Le relazioni della giornata hanno visto tra la mattina e il pomeriggio di oggi Tomaso Francesco Giupponi, Professore ordinario del Dipartimento di Scienze Giuridiche Università degli studi di Bologna esporre “Le diverse dimensioni giuridiche della sicurezza emergenti dal d.l. n. 14/2017. Sicurezza pubblica, sicurezza integrata, sicurezza urbana” e “Le più recenti novità normative: i decreti sicurezza 2025 e 2026 (d.l. nn. 48/2025 e 23/2026); Gian Guido Nobili, Coordinatore nazionale Forum Italiano per la Sicurezza Urbana, spiegare “La ricaduta dei nuovi decreti sicurezza sulle amministrazioni locali e attività di Polizia locale” e inquadrare “La Polizia Locale tra previsioni normative e pratica effettiva del ruolo in una società mutata.
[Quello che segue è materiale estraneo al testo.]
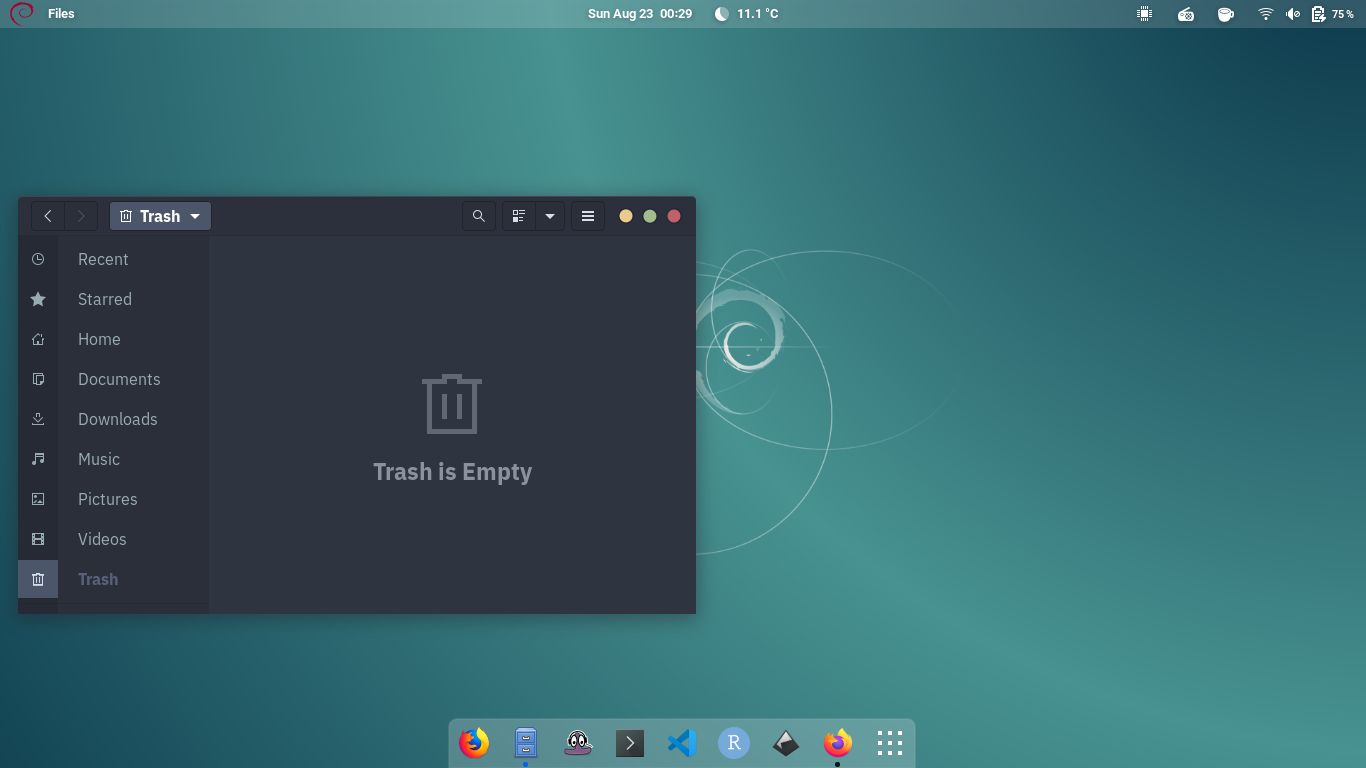The image size is (1366, 768).
Task: Open the Show Applications grid
Action: click(889, 743)
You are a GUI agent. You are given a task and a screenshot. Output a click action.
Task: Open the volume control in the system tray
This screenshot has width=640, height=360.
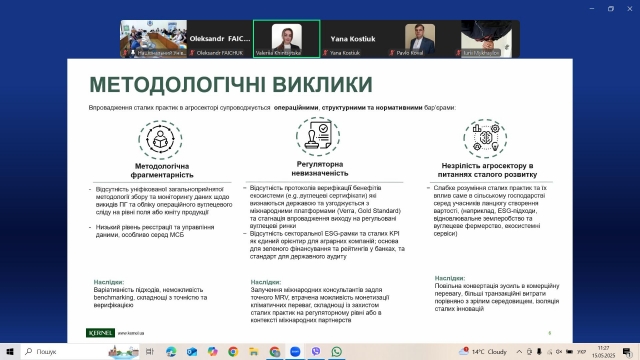click(x=559, y=351)
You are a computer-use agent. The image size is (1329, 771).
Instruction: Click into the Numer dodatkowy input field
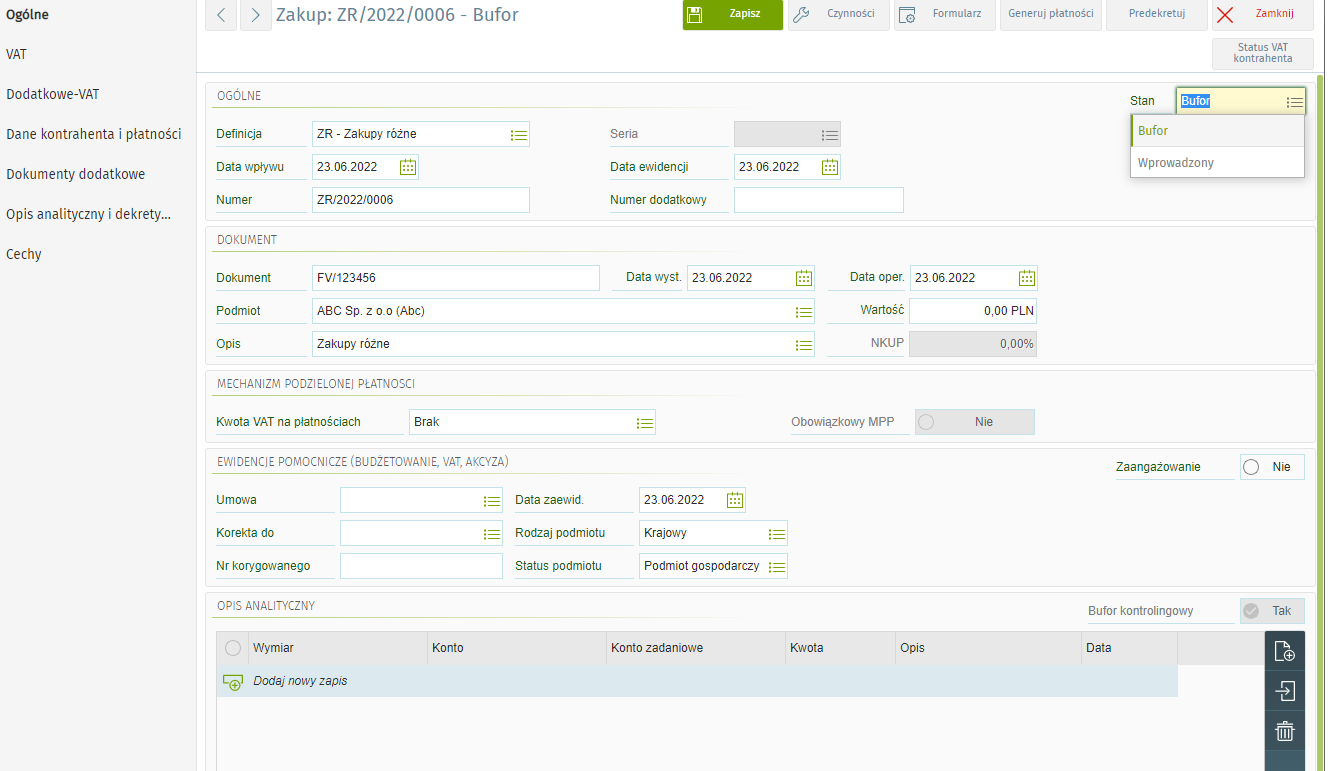tap(818, 200)
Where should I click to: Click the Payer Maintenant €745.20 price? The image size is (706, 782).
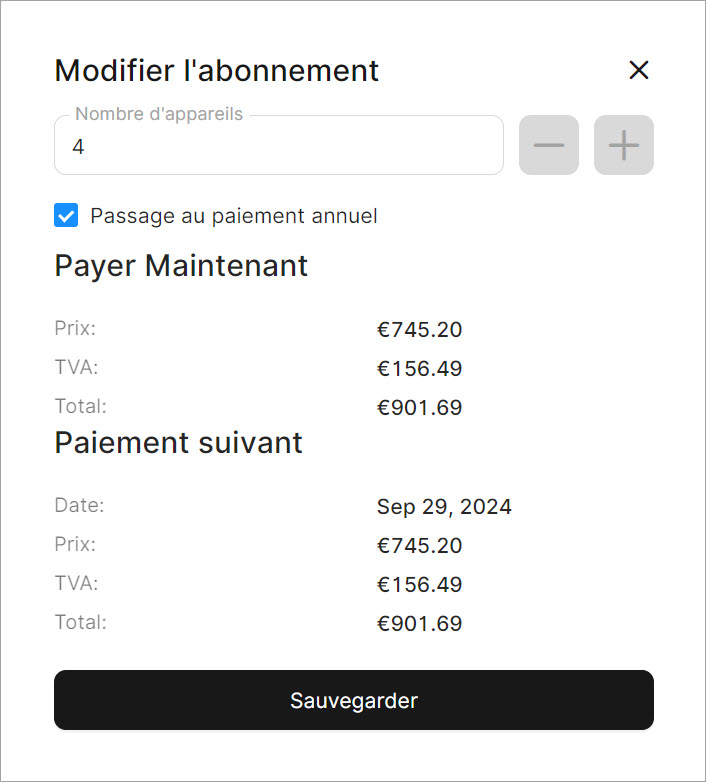[419, 330]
Le traiettorie della devianza giovanile”; Sabina Curti, Professoressa associata del Dipartimento di Filosofia, Scienze sociali, umane e della formazione Università degli Studi di Perugia spiegare “La “nuova” devianza tra logiche securitarie e welfare urbano in Umbria”.
Il Piano Formativo della Scuola Umbra di Amministrazione Pubblica proseguirà nei prossimi mesi con un percorso di formazione ed aggiornamento professionale specificatamente dedicato alla Polizia locale dell’Umbria.